— start DOCUMENT TEXT —
The random witterings of Jonathan Morris, writer.

Monday, 20 January 2014

John Cleese: Is He Funny?

Continuing my BBC Shakespeare odyssey from 2005. Why not buy the box set too and join me in my quest?



The Taming of the Shrew

It would be lovely to say that everybody has got this play wrong, and that it isn't misogynistic, and is instead a lampoon of misogyny. It would be lovely to say that but it wouldn't be true. Much as I had hoped my preconceptions were wrong, and as eager as I was to find evidence to the contrary, it is, at the end of the day, awfully sexist. It was of its time, and its attitudes have dated. Now, I make no judgements about those attitudes but I think it would be unfair to make any inferences about Shakespeare's attitudes to the female sex from this play.

This is because it is a comedy, and much of its humour comes from exaggeration. Shakespeare is not advocating that disobedient women should be starved, humiliated and deprived sleep in order to turn them into doting housewives. Petruchio's methods are ridiculous, brutal and nasty, and the humour is deliberately un-PC - un-PC in the sense that it’s saying the unsayable, with characters acting in a shocking and offensive manner, whilst maybe hinting at an unacceptable truth. Petruchio is an anti-hero - we are supposed to find him funny, but we find him funny because he is outrageous and wicked and charming, not because he is an example of good conduct. He's kind of like the Black Adder (of II, Third and Goes Forth) - never more so when, in his first scene, he has to deal with the Baldrick-esque stupidity of his servant Grumio, involving some hilarious circumlocution about the phrase 'knock up'. Well, it was probably hilarious at the time. 1594 or whenever it was. He said knock up but he meant KNOCK UP! D'oh!
— end DOCUMENT TEXT —
— start RECORDED DATA —
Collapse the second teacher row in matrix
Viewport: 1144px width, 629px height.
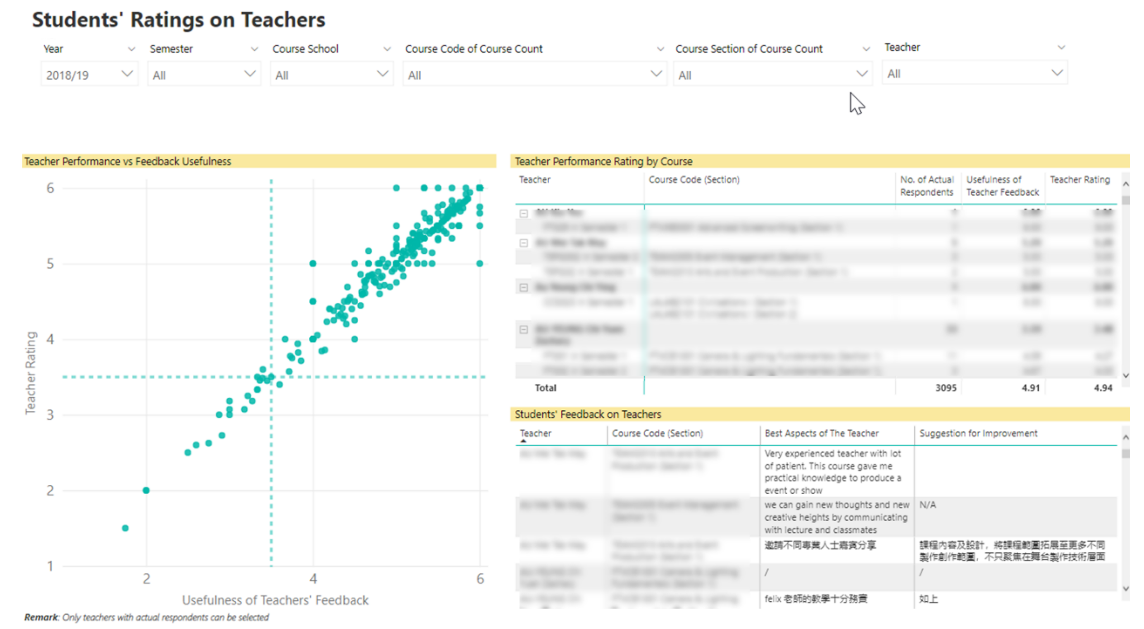click(524, 243)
— end RECORDED DATA —
WHAT TO WORK ON —
1. In the blog post, repeat the passage starting at "Continuing my BBC" and ending at "from this play.", and swap "lovely" for "wonderful" throughout.
2. According to the blog post, which servant does Petruchio deal with in his first scene?

OUTPUTS IN ORDER —
1.
Continuing my BBC Shakespeare odyssey from 2005. Why not buy the box set too and join me in my quest?



The Taming of the Shrew

It would be wonderful to say that everybody has got this play wrong, and that it isn't misogynistic, and is instead a lampoon of misogyny. It would be wonderful to say that but it wouldn't be true. Much as I had hoped my preconceptions were wrong, and as eager as I was to find evidence to the contrary, it is, at the end of the day, awfully sexist. It was of its time, and its attitudes have dated. Now, I make no judgements about those attitudes but I think it would be unfair to make any inferences about Shakespeare's attitudes to the female sex from this play.

2. Grumio